Frankly, given that the real regulation of space vehicles is a federal task, there's not much else a state Legislature can do to encourage the construction of a new Cape Canaveral on the Georgia coast.

And so lawmakers have applied tort reform to outer space with gusto. Too much gusto, according to some killjoys.

At a recent hearing on the spaceport bill before the House Judiciary Committee, a committee chock-full of lawyers, state Rep. Stacey Evans, D-Smyrna, pointed out that the language of the measure could grant extraordinary legal immunity to even the smallest enterprise associated with a launch effort.

The food truck that supplies rancid egg salad sandwiches, for instance.

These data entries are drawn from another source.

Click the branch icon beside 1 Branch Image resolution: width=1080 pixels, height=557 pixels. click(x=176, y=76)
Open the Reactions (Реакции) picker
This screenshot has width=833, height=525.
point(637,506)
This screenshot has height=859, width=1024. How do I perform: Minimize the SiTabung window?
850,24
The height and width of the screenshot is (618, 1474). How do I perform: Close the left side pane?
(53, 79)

"If we can take business from Florida, I'm willing to do that," said state Rep. Jason Spencer, R-Woodbine, the author of HB 1.

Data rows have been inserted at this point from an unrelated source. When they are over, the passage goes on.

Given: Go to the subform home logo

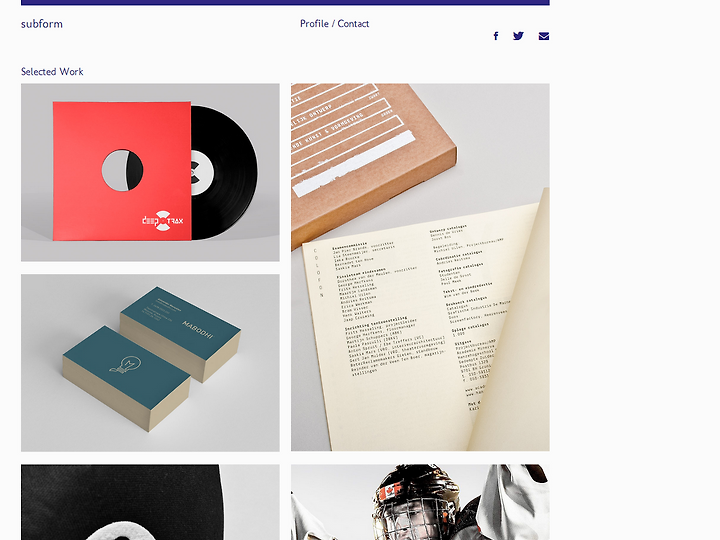Looking at the screenshot, I should click(42, 24).
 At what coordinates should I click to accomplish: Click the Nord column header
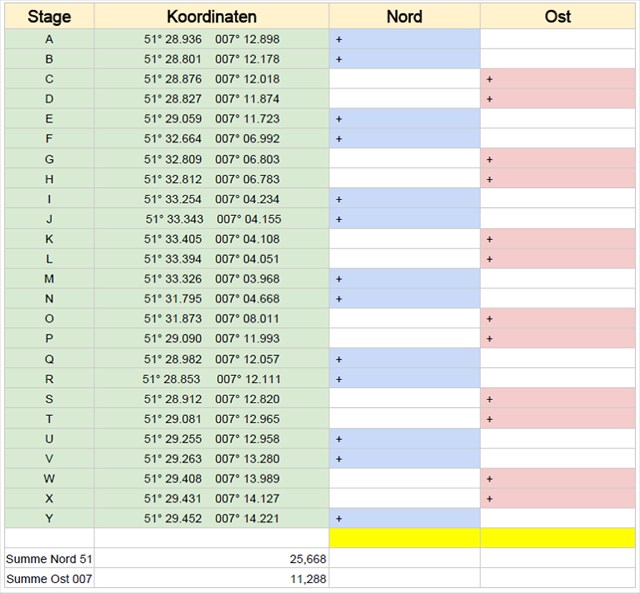[x=404, y=16]
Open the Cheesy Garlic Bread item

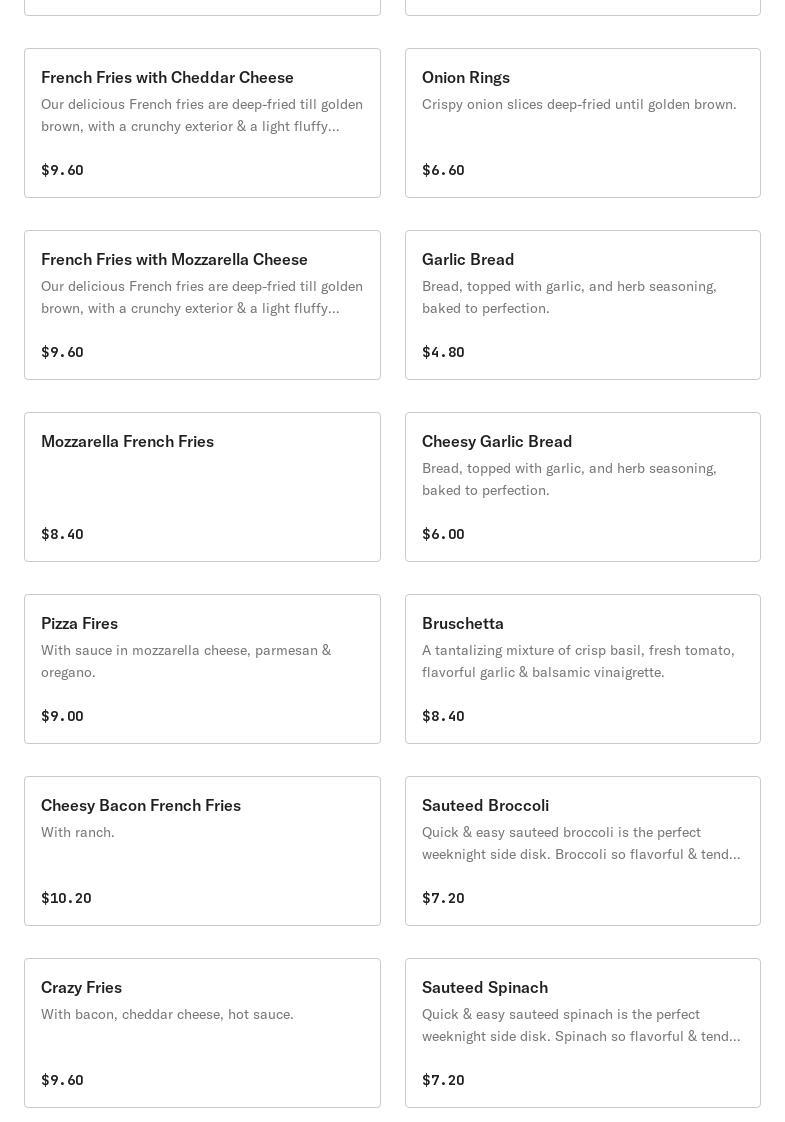pyautogui.click(x=582, y=487)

To be fair, much of space law is still in its theoretical phase. Legislators have had to improvise. Consider the waiver that a Georgia space passenger would be required to sign. It is included in the legislation — entirely in capital letters because it is important. In part:

I UNDERSTAND AND ACKNOWLEDGE THAT BY SIGNING THIS WARNING AND AGREEMENT, I HAVE EXPRESSLY ACCEPTED AND ASSUMED ALL RISKS AND RESPONSIBILITIES FOR INJURY, DEATH, AND OTHER LOSS THAT MAY RESULT FROM THE INHERENT RISKS ASSOCIATED WITH PARTICIPATION IN ANY SPACE FLIGHT ACTIVITIES.

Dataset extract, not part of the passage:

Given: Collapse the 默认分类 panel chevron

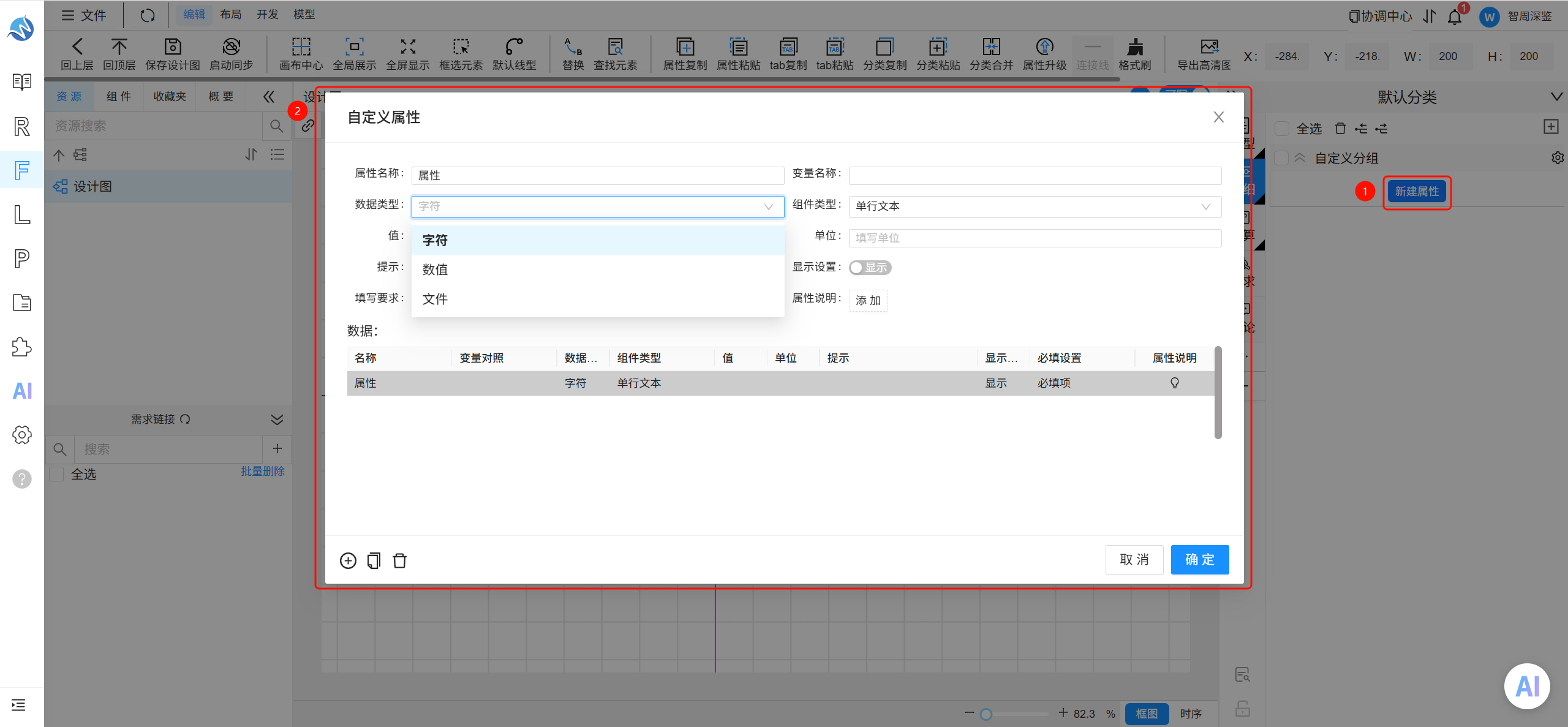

That language may be familiar to some of you. “It is modeled after the Georgia Agritourism Equine Waiver,” Spencer told his colleagues.

That’s right. This tidbit of space law is patterned after the sheet of paper you sign before you haul your butt into the saddle at any horse stable in Georgia. Yee-haw.

One of these two spaceport bills is likely to make it to the desk of Gov. Nathan Deal. The dream of bringing high-paying engineering jobs to the coast is too tempting — and no state funds are involved. (Camden County has set aside $5 million for the project, which is aimed at private space companies.) Both measures have received committee approval. Ligon says SB 46 could make it to the Senate floor by next week.

But we would be remiss if we didn’t note substantial opposition to the effort, particularly among property owners beneath the launch trajectories.

They say that federal safety regulations require that 21 private homes on Little Cumberland Island and 17 on Cumberland Island would have to be evacuated for every blastoff. (Proponents of the spaceport disagree.)

Then there is the environmental impact on the Cumberland Island National Seashore. A federal study is due out in a few months. In a 2015 letter, the U.S. National Park Service raised a boatload of questions about the impact that rocket ship launches might have on the acreage.

But that letter is now a relic of the Obama administration, and we have not yet seen any Twitter messages from the new president that tell us what he thinks about private space travel.

Megan Desrosiers is the executive director of One Hundred Miles, a coastal environmental group that opposes both the spaceport and the legislation moving through the Capitol that would allow it.

But she does see the link between the two. “There’s a whole lot of risks associated with (a private spaceport). It’s the vibrations, it’s the smoke, it’s the fumes, the potential for a fuel spill,” Desrosiers said. “A private spaceport developer has to be willing to assume those risks, knowing that they’re going to be launching over an island that has private homes on it. And 60,000 tourists a year.”

The ink on HB 1 and SB 46 hasn’t dried yet. Improvements are still possible. We note, for instance, that the Camden County venture lacks a motto. A statement of high purpose that inspires and guides.

In the spirit of Georgia’s founding, we recommend a variation on a passage composed by Mr. Shakespeare: ”The first thing we do, let’s launch all the lawyers.”